--- DATA LISTING Enclosed Below ---

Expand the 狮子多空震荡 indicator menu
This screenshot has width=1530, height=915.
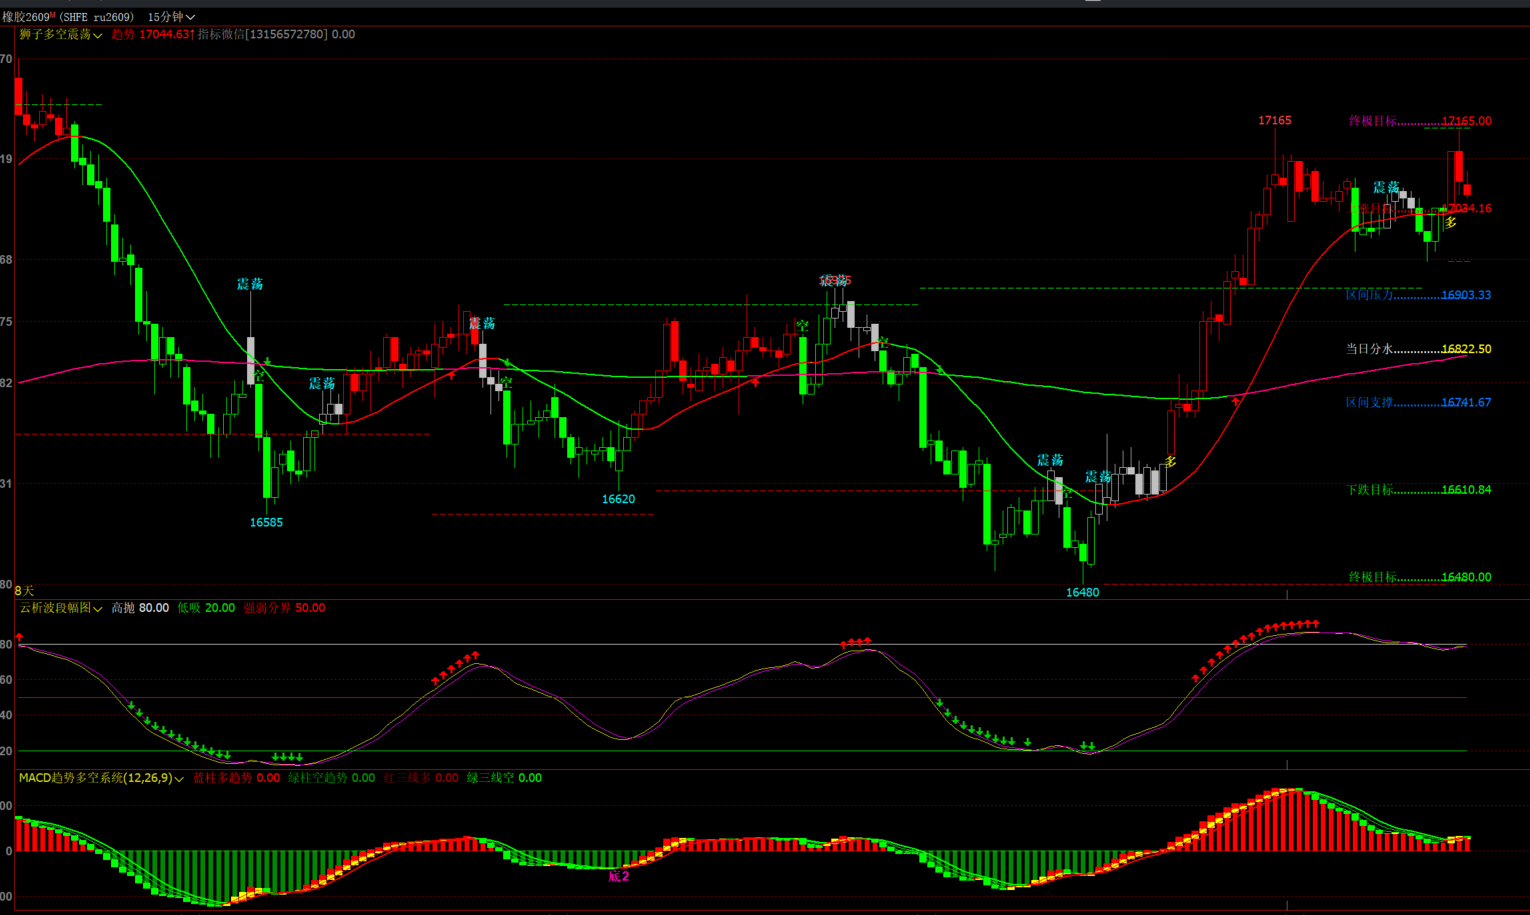pos(60,34)
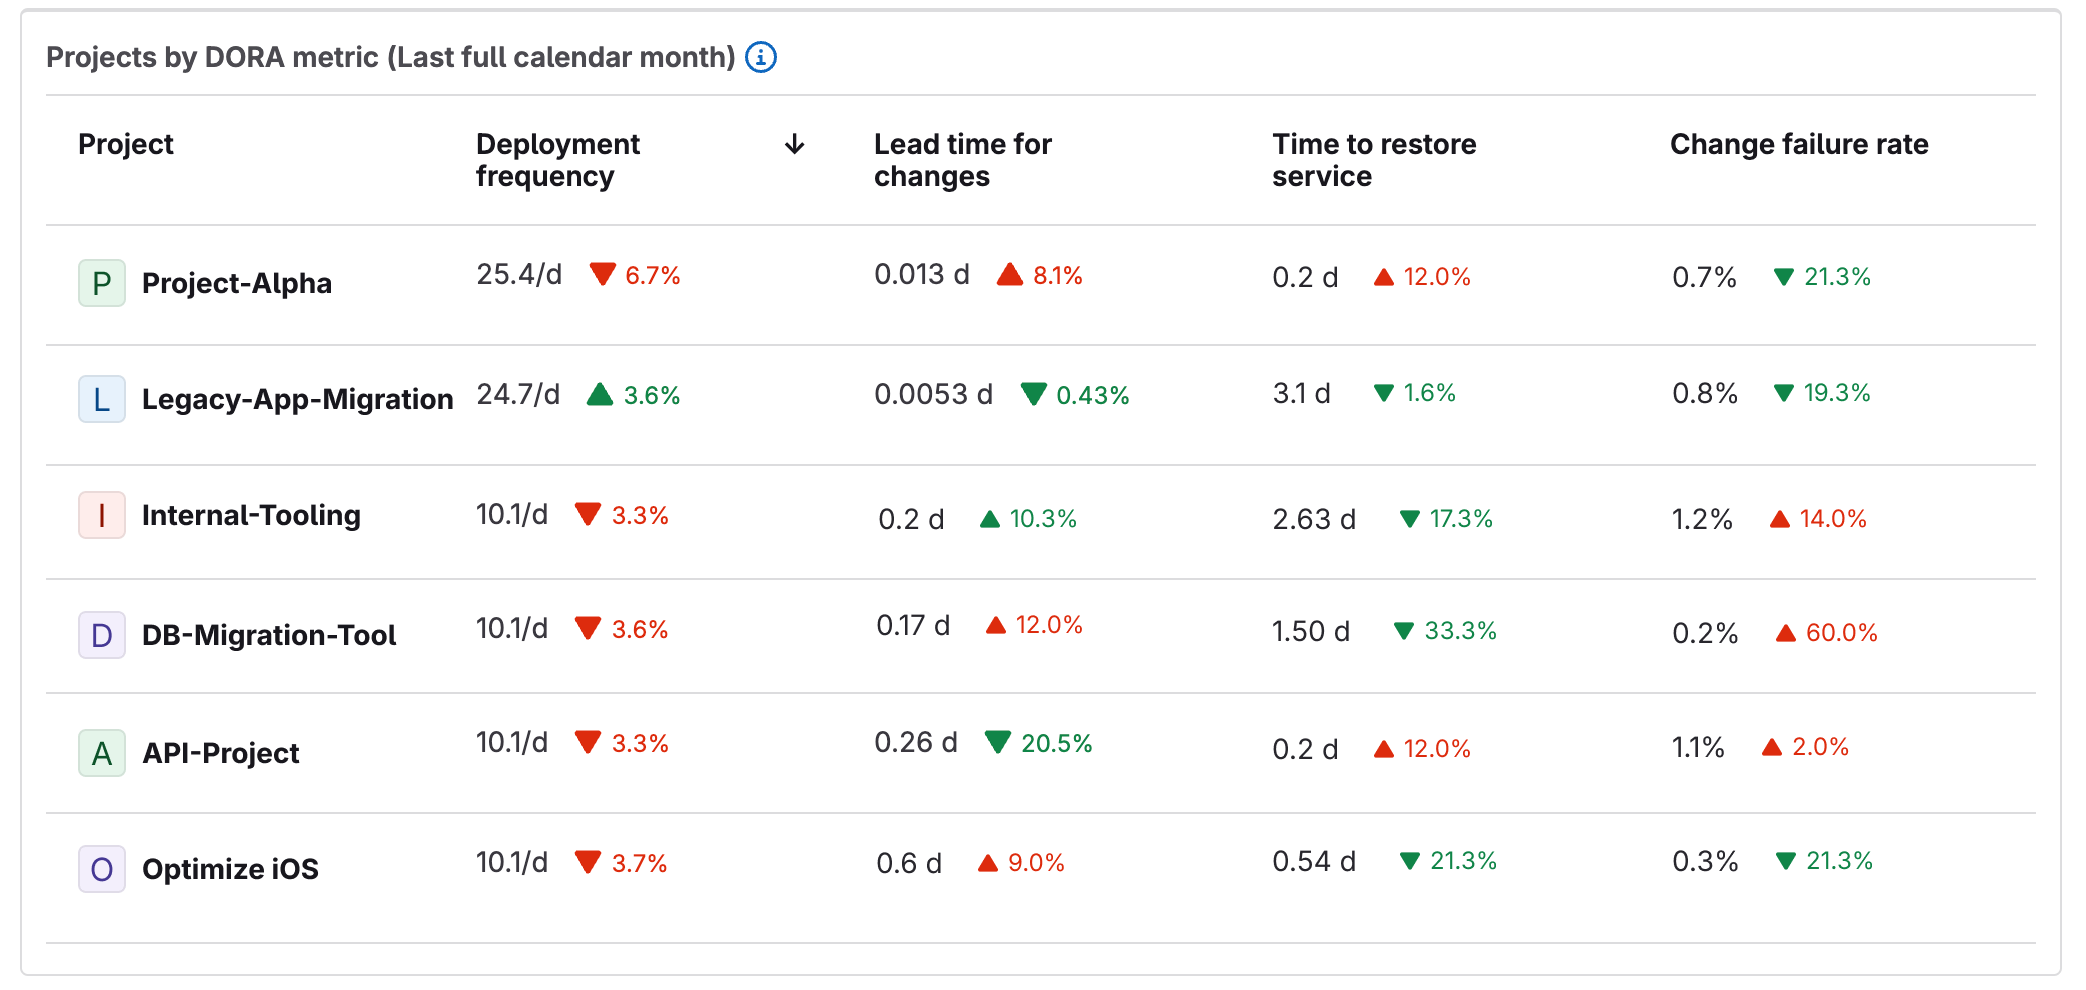Open the Internal-Tooling project link
Image resolution: width=2086 pixels, height=990 pixels.
[251, 516]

--- End of Enclosed DATA LISTING ---

- REQUIRED WORK: Write out the listing above in full, word for word, with no pictures.

- OUTPUT FOR THIS TASK:
Expand the 狮子多空震荡 indicator menu
This screenshot has width=1530, height=915.
pos(60,34)
Open the Internal-Tooling project link
Image resolution: width=2086 pixels, height=990 pixels.
[251, 516]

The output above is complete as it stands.